“Name blind” applications are being supported by various large employers such as the NHS, BBC and local government to overcome ethnic and gender bias. This in effect means that hiring takes place from a pool of anonymous candidates.

Calls to end disgraceful practices
Back in 2015, David Cameron, the then Prime Minister, announced that the government will support an initiative aimed at ending a “disgraceful practice which has no place in 21st century Britain”. This is where employers and recruiters reject job applicants based purely on their names. Apparently, those with ethnic-sounding names are twice as likely to be rejected for a job role than those individuals with white-sounding names.

The Civil Service lead the way and is now recruiting on a name-blind basis only going forward, i.e. names will be blanked out on its application forms before they are handed over to decision-makers. But what about smaller employers?

Smaller employers
Although it’s been mooted as a possibility in the past, there are currently no formal plans to force employers of any size to use name-blind recruitment methods. One major flaw with this type of system is that ethnic origins can sometimes be gleaned from other information contained in a person’s CV or application form, for example, the type of qualifications they hold or where they went to school or university. Ethnic origins will also be revealed to the employer if a person is called for an interview. On that basis, a mandatory name-blind recruitment system is highly unlikely to be brought in but don’t completely rule out any changes.
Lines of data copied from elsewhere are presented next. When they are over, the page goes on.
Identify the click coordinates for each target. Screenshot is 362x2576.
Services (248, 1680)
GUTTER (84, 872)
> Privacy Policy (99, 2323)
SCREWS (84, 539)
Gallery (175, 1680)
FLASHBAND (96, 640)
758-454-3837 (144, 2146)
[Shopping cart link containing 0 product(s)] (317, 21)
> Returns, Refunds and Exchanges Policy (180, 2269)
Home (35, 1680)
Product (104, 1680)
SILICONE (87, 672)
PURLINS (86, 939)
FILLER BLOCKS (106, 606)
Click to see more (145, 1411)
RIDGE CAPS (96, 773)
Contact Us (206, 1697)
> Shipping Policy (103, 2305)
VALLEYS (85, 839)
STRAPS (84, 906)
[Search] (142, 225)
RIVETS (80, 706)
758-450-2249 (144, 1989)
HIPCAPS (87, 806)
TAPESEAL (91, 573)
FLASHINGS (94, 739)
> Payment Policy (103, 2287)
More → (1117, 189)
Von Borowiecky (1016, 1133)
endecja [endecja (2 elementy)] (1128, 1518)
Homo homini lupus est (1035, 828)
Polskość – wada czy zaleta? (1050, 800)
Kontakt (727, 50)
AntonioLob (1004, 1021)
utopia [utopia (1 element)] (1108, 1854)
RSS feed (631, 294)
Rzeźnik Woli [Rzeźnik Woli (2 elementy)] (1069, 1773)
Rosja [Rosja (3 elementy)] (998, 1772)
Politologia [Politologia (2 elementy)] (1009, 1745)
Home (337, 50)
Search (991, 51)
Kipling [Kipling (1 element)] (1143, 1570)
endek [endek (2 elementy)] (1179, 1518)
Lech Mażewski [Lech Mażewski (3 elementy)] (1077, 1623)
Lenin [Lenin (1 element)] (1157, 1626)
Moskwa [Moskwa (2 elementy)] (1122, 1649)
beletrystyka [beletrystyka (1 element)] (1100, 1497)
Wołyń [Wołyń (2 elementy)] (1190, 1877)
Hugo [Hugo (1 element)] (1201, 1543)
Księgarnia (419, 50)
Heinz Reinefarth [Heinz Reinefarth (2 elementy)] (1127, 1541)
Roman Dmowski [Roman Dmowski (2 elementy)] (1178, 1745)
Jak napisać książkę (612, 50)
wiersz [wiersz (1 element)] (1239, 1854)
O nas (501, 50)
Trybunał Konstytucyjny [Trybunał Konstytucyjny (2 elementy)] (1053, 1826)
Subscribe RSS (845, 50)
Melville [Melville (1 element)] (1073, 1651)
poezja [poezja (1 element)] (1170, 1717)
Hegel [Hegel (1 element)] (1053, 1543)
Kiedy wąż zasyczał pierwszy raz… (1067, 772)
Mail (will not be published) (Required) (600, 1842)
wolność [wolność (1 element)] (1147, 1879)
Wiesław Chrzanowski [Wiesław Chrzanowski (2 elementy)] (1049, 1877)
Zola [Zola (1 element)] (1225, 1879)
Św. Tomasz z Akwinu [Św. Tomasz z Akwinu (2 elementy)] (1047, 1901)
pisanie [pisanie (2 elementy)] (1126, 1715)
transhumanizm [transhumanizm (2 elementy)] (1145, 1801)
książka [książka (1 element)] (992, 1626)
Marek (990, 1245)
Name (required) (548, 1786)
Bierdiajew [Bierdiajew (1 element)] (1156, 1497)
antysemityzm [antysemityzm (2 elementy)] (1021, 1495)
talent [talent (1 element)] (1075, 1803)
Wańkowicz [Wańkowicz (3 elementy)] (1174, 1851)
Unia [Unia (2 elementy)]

If the government does legislate along these lines at a later date, it is suspected that it will only apply a name-blind recruitment rule to employers with a certain number of employees such as over 250. It could also force recruitment agencies to remove certain personal information from CVs before they are forwarded to employers of any size.

Fair and Legal
Regardless of whether name-blind recruitment is in place, all employers have a responsibility to ensure their recruitment and selection process is fair and legal. Those involved must be aware of Employment Law and have policies to support and guide them.